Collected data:
::::
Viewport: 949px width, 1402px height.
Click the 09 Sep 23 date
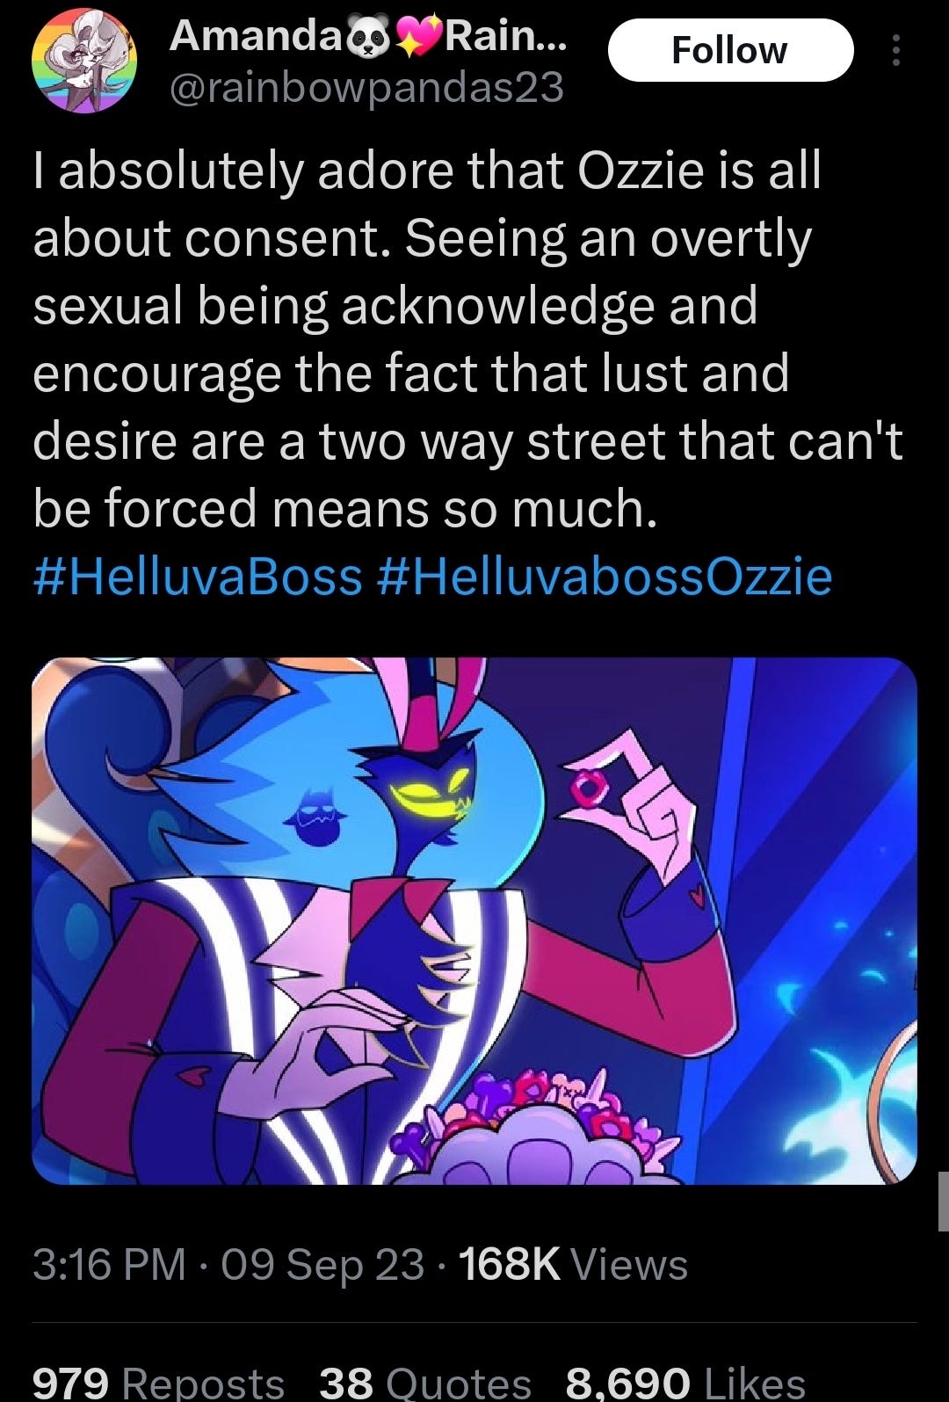pyautogui.click(x=322, y=1265)
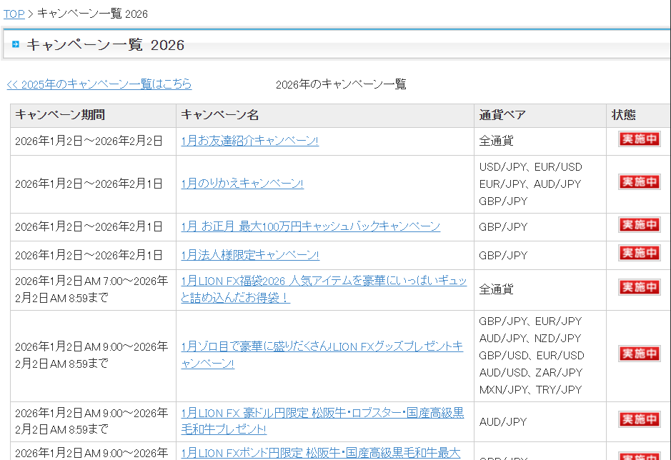Click the 実施中 badge in the 1月のりかえキャンペーン row
The height and width of the screenshot is (460, 671).
point(639,182)
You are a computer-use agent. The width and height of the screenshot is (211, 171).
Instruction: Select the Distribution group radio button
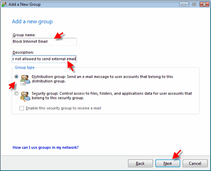[16, 77]
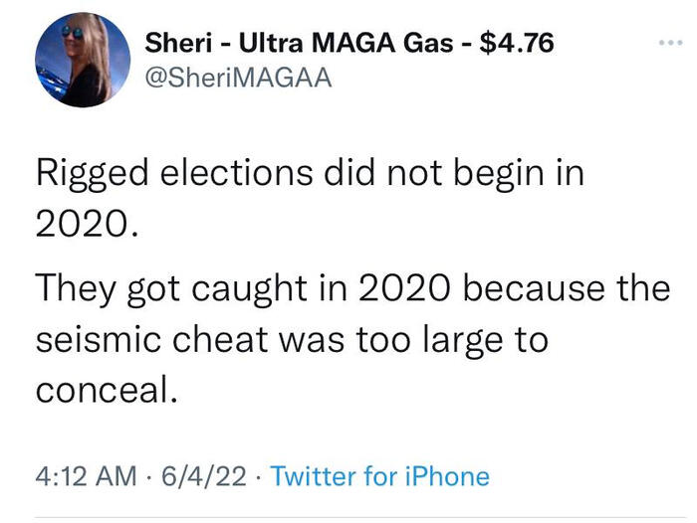Click Sheri's profile avatar picture
This screenshot has width=697, height=523.
(x=83, y=60)
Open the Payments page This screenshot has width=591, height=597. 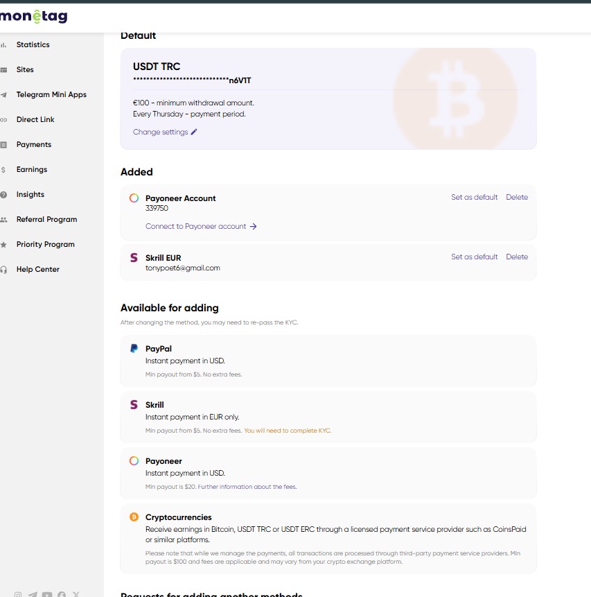(x=33, y=144)
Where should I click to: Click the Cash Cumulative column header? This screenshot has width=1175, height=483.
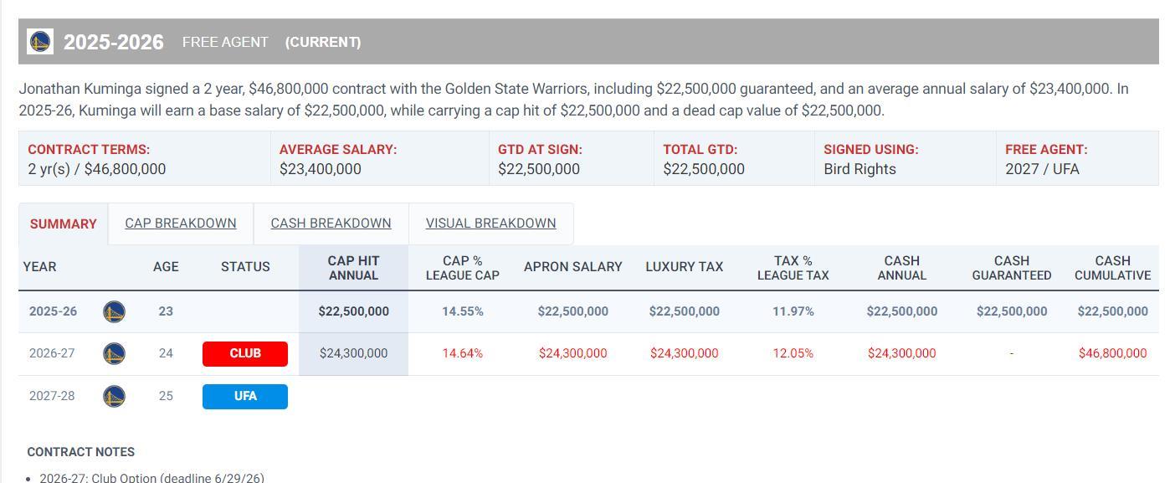coord(1112,268)
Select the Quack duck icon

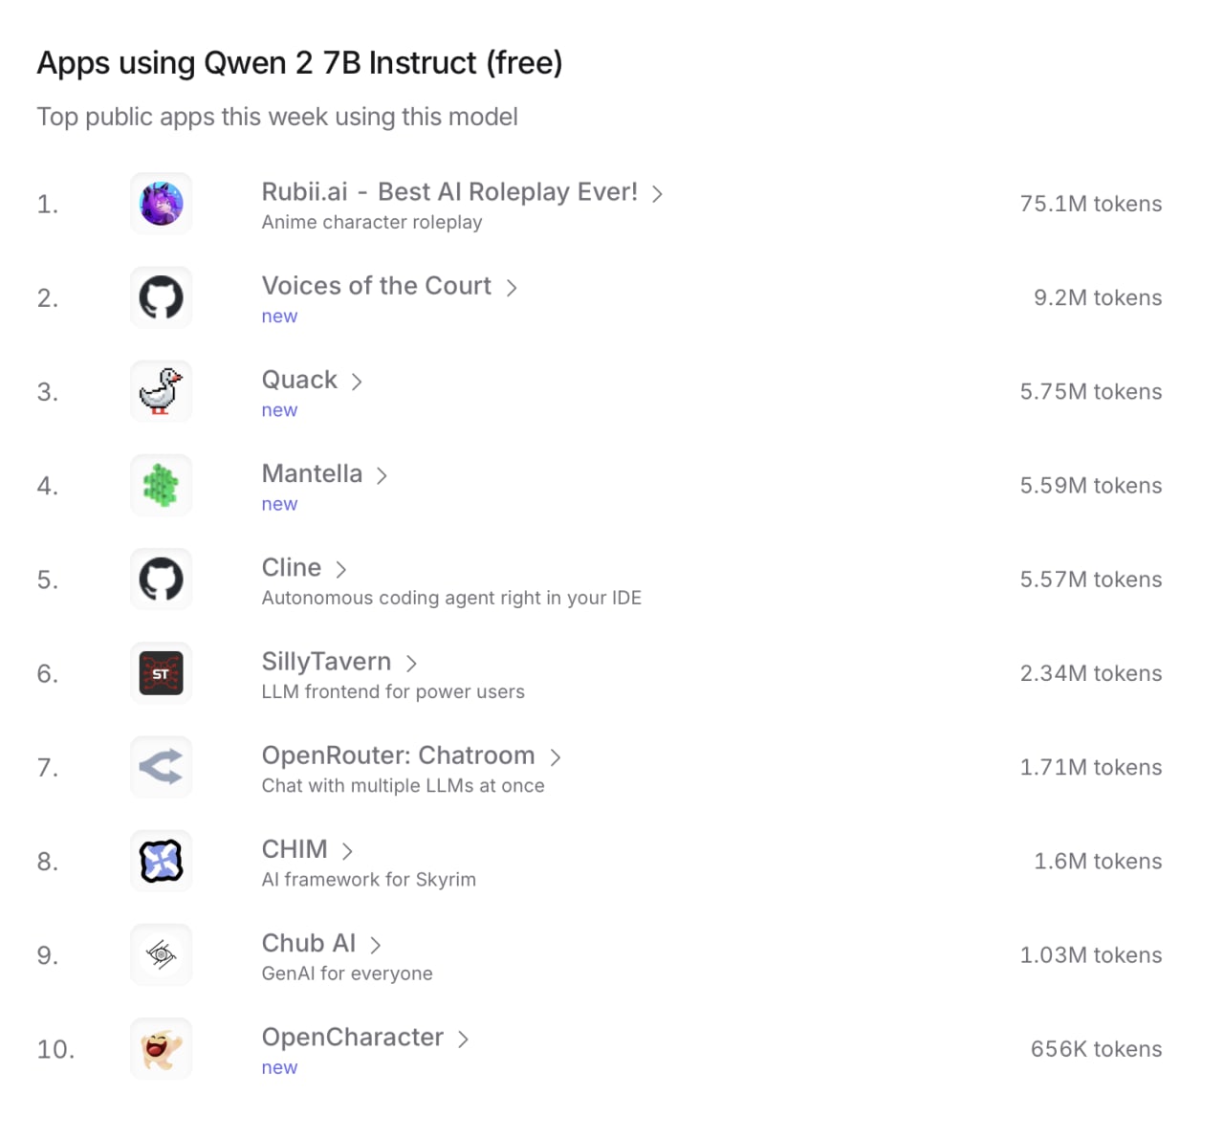coord(161,391)
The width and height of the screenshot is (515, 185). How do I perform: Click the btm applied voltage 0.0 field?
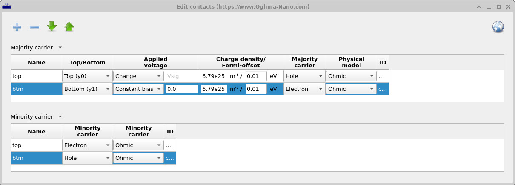(182, 89)
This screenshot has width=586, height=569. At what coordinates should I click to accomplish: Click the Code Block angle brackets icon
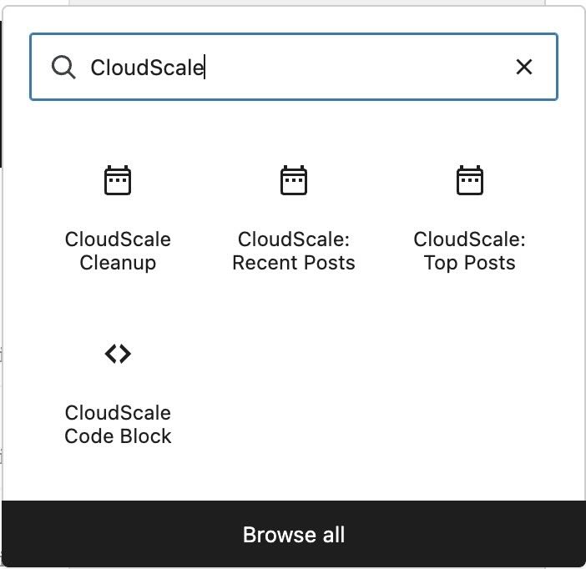pyautogui.click(x=118, y=354)
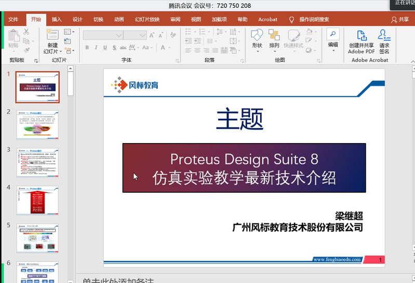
::::
§ **About this task**:
Repeat exactly the lines from the one containing "Select the Quack duck icon" to the last line of the records above, including both, and leave out any pictures.

§ **Expected output**:
Select the Quack duck icon

coord(161,391)
The width and height of the screenshot is (515, 185). How do I perform: Click the btm applied voltage 0.0 field?
(182, 89)
This screenshot has width=586, height=569. At what coordinates should I click to accomplish: Click the Code Block angle brackets icon
pyautogui.click(x=118, y=354)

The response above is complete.